* _WORK ITEM_: The reply should return the data in full, exactly as written.

* _PROVIDED ENTRIES_:

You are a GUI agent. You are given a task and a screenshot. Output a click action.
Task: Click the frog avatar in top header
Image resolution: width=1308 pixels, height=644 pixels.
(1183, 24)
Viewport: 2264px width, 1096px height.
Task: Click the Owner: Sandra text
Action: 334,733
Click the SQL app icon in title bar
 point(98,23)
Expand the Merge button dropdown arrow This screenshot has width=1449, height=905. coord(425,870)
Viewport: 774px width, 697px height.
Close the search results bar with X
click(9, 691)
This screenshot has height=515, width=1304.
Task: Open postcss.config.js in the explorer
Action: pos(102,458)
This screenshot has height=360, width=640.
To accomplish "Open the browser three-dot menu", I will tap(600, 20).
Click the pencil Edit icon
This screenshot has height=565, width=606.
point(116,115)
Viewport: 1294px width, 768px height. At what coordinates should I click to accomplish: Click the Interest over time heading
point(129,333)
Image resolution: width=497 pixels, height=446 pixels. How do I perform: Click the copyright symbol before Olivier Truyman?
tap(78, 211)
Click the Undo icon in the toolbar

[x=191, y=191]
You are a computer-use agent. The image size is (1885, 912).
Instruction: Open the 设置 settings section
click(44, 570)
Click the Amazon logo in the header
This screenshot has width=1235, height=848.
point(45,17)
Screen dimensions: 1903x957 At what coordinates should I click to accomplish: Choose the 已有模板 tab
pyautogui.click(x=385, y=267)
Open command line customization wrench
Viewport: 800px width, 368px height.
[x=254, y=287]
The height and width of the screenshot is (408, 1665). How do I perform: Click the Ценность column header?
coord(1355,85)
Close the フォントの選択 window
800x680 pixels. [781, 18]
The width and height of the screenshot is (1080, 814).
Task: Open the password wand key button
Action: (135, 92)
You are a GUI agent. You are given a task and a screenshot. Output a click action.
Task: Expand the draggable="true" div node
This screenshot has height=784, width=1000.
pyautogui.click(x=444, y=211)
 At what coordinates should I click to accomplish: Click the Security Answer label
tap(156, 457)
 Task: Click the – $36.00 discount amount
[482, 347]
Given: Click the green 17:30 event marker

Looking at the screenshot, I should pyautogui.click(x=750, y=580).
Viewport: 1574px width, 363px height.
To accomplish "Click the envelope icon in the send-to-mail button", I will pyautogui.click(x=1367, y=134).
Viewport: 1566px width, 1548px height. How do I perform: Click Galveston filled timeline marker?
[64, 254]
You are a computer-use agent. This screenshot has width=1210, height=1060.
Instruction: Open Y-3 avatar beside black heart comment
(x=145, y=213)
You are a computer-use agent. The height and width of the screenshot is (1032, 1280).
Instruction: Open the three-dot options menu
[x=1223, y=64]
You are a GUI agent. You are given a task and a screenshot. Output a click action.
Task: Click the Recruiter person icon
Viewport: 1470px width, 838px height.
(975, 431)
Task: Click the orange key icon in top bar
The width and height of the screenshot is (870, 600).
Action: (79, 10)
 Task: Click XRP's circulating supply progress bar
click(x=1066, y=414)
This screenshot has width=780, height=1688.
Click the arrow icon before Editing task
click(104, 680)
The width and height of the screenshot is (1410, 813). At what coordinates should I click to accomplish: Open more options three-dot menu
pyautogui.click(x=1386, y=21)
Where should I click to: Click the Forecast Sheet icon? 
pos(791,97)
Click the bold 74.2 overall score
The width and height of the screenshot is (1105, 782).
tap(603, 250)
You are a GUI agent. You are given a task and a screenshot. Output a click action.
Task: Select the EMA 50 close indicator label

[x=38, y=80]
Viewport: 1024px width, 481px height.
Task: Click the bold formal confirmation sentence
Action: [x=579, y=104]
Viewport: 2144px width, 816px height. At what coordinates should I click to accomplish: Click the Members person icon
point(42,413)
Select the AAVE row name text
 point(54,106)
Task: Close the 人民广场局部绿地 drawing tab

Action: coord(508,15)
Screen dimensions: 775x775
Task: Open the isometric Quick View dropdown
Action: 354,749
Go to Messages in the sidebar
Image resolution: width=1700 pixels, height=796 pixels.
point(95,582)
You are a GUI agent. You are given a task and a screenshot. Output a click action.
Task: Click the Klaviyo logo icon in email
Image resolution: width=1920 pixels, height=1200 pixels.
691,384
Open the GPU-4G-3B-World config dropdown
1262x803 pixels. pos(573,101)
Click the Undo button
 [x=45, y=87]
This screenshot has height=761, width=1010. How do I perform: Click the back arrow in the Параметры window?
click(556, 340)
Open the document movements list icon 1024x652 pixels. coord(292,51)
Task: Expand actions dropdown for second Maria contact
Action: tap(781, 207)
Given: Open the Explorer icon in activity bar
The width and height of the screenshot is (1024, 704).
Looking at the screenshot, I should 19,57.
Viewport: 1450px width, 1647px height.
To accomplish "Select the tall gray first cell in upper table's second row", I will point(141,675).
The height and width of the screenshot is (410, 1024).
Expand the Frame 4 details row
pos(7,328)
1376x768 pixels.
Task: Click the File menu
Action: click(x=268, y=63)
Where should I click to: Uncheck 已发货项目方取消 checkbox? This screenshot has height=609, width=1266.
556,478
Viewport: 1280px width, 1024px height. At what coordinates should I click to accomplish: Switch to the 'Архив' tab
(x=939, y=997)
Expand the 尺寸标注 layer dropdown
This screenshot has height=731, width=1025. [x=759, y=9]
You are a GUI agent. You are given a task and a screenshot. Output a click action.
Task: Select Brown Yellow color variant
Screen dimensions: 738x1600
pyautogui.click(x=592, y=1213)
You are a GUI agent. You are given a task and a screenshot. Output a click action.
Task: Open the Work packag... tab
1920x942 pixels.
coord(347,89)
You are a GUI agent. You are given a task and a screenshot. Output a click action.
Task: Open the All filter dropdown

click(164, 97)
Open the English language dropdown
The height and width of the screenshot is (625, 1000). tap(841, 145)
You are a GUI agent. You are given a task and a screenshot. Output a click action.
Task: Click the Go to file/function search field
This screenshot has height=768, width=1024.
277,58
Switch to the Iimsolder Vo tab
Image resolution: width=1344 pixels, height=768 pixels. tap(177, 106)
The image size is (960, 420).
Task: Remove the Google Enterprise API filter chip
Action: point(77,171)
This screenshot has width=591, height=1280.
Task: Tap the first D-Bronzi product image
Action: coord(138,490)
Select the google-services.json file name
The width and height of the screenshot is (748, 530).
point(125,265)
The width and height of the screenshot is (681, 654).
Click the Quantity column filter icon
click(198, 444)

* _REPLY_:
You are a GUI agent. You are given a task and a screenshot. Output a click action.
Task: Click the frog avatar in top header
Image resolution: width=1308 pixels, height=644 pixels.
(1183, 24)
Viewport: 2264px width, 1096px height.
Task: Click the Owner: Sandra text
Action: 334,733
Click the SQL app icon in title bar
 point(98,23)
Expand the Merge button dropdown arrow This screenshot has width=1449, height=905. coord(425,870)
Viewport: 774px width, 697px height.
Close the search results bar with X
click(9, 691)
This screenshot has height=515, width=1304.
Task: Open postcss.config.js in the explorer
Action: pos(102,458)
This screenshot has height=360, width=640.
To accomplish "Open the browser three-dot menu", I will tap(600, 20).
Click the pencil Edit icon
This screenshot has height=565, width=606.
point(116,115)
Viewport: 1294px width, 768px height. At what coordinates should I click to accomplish: Click the Interest over time heading
point(129,333)
Image resolution: width=497 pixels, height=446 pixels. How do I perform: Click the copyright symbol before Olivier Truyman?
tap(78, 211)
Click the Undo icon in the toolbar

[x=191, y=191]
You are a computer-use agent. The image size is (1885, 912).
Instruction: Open the 设置 settings section
click(44, 570)
Click the Amazon logo in the header
This screenshot has width=1235, height=848.
point(45,17)
Screen dimensions: 1903x957 At what coordinates should I click to accomplish: Choose the 已有模板 tab
pyautogui.click(x=385, y=267)
Open command line customization wrench
Viewport: 800px width, 368px height.
[x=254, y=287]
The height and width of the screenshot is (408, 1665). How do I perform: Click the Ценность column header?
coord(1355,85)
Close the フォントの選択 window
800x680 pixels. [781, 18]
The width and height of the screenshot is (1080, 814).
Task: Open the password wand key button
Action: (135, 92)
You are a GUI agent. You are given a task and a screenshot. Output a click action.
Task: Expand the draggable="true" div node
This screenshot has height=784, width=1000.
pyautogui.click(x=444, y=211)
 At what coordinates should I click to accomplish: Click the Security Answer label
tap(156, 457)
 Task: Click the – $36.00 discount amount
[482, 347]
Given: Click the green 17:30 event marker

Looking at the screenshot, I should pyautogui.click(x=750, y=580).
Viewport: 1574px width, 363px height.
To accomplish "Click the envelope icon in the send-to-mail button", I will pyautogui.click(x=1367, y=134).
Viewport: 1566px width, 1548px height. How do I perform: Click Galveston filled timeline marker?
[64, 254]
You are a computer-use agent. This screenshot has width=1210, height=1060.
Instruction: Open Y-3 avatar beside black heart comment
(x=145, y=213)
You are a computer-use agent. The height and width of the screenshot is (1032, 1280).
Instruction: Open the three-dot options menu
[x=1223, y=64]
You are a GUI agent. You are given a task and a screenshot. Output a click action.
Task: Click the Recruiter person icon
Viewport: 1470px width, 838px height.
(975, 431)
Task: Click the orange key icon in top bar
The width and height of the screenshot is (870, 600).
Action: (79, 10)
 Task: Click XRP's circulating supply progress bar
click(x=1066, y=414)
This screenshot has width=780, height=1688.
Click the arrow icon before Editing task
click(104, 680)
The width and height of the screenshot is (1410, 813). At what coordinates should I click to accomplish: Open more options three-dot menu
pyautogui.click(x=1386, y=21)
Where should I click to: Click the Forecast Sheet icon? 
pos(791,97)
Click the bold 74.2 overall score
The width and height of the screenshot is (1105, 782).
tap(603, 250)
You are a GUI agent. You are given a task and a screenshot. Output a click action.
Task: Select the EMA 50 close indicator label

[x=38, y=80]
Viewport: 1024px width, 481px height.
Task: Click the bold formal confirmation sentence
Action: [x=579, y=104]
Viewport: 2144px width, 816px height. At what coordinates should I click to accomplish: Click the Members person icon
point(42,413)
Select the AAVE row name text
 point(54,106)
Task: Close the 人民广场局部绿地 drawing tab

Action: coord(508,15)
Screen dimensions: 775x775
Task: Open the isometric Quick View dropdown
Action: 354,749
Go to Messages in the sidebar
Image resolution: width=1700 pixels, height=796 pixels.
point(95,582)
You are a GUI agent. You are given a task and a screenshot. Output a click action.
Task: Click the Klaviyo logo icon in email
Image resolution: width=1920 pixels, height=1200 pixels.
691,384
Open the GPU-4G-3B-World config dropdown
1262x803 pixels. pos(573,101)
Click the Undo button
 [x=45, y=87]
This screenshot has height=761, width=1010. How do I perform: Click the back arrow in the Параметры window?
click(556, 340)
Open the document movements list icon 1024x652 pixels. coord(292,51)
Task: Expand actions dropdown for second Maria contact
Action: tap(781, 207)
Given: Open the Explorer icon in activity bar
The width and height of the screenshot is (1024, 704).
Looking at the screenshot, I should 19,57.
Viewport: 1450px width, 1647px height.
To accomplish "Select the tall gray first cell in upper table's second row", I will point(141,675).
The height and width of the screenshot is (410, 1024).
Expand the Frame 4 details row
pos(7,328)
1376x768 pixels.
Task: Click the File menu
Action: click(x=268, y=63)
Where should I click to: Uncheck 已发货项目方取消 checkbox? This screenshot has height=609, width=1266.
556,478
Viewport: 1280px width, 1024px height. At what coordinates should I click to accomplish: Switch to the 'Архив' tab
(x=939, y=997)
Expand the 尺寸标注 layer dropdown
This screenshot has height=731, width=1025. [x=759, y=9]
You are a GUI agent. You are given a task and a screenshot. Output a click action.
Task: Select Brown Yellow color variant
Screen dimensions: 738x1600
pyautogui.click(x=592, y=1213)
You are a GUI agent. You are given a task and a screenshot. Output a click action.
Task: Open the Work packag... tab
1920x942 pixels.
coord(347,89)
You are a GUI agent. You are given a task and a screenshot. Output a click action.
Task: Open the All filter dropdown

click(164, 97)
Open the English language dropdown
The height and width of the screenshot is (625, 1000). tap(841, 145)
You are a GUI agent. You are given a task and a screenshot. Output a click action.
Task: Click the Go to file/function search field
This screenshot has height=768, width=1024.
277,58
Switch to the Iimsolder Vo tab
Image resolution: width=1344 pixels, height=768 pixels. tap(177, 106)
The image size is (960, 420).
Task: Remove the Google Enterprise API filter chip
Action: point(77,171)
This screenshot has width=591, height=1280.
Task: Tap the first D-Bronzi product image
Action: coord(138,490)
Select the google-services.json file name
The width and height of the screenshot is (748, 530).
point(125,265)
The width and height of the screenshot is (681, 654).
Click the Quantity column filter icon
click(198, 444)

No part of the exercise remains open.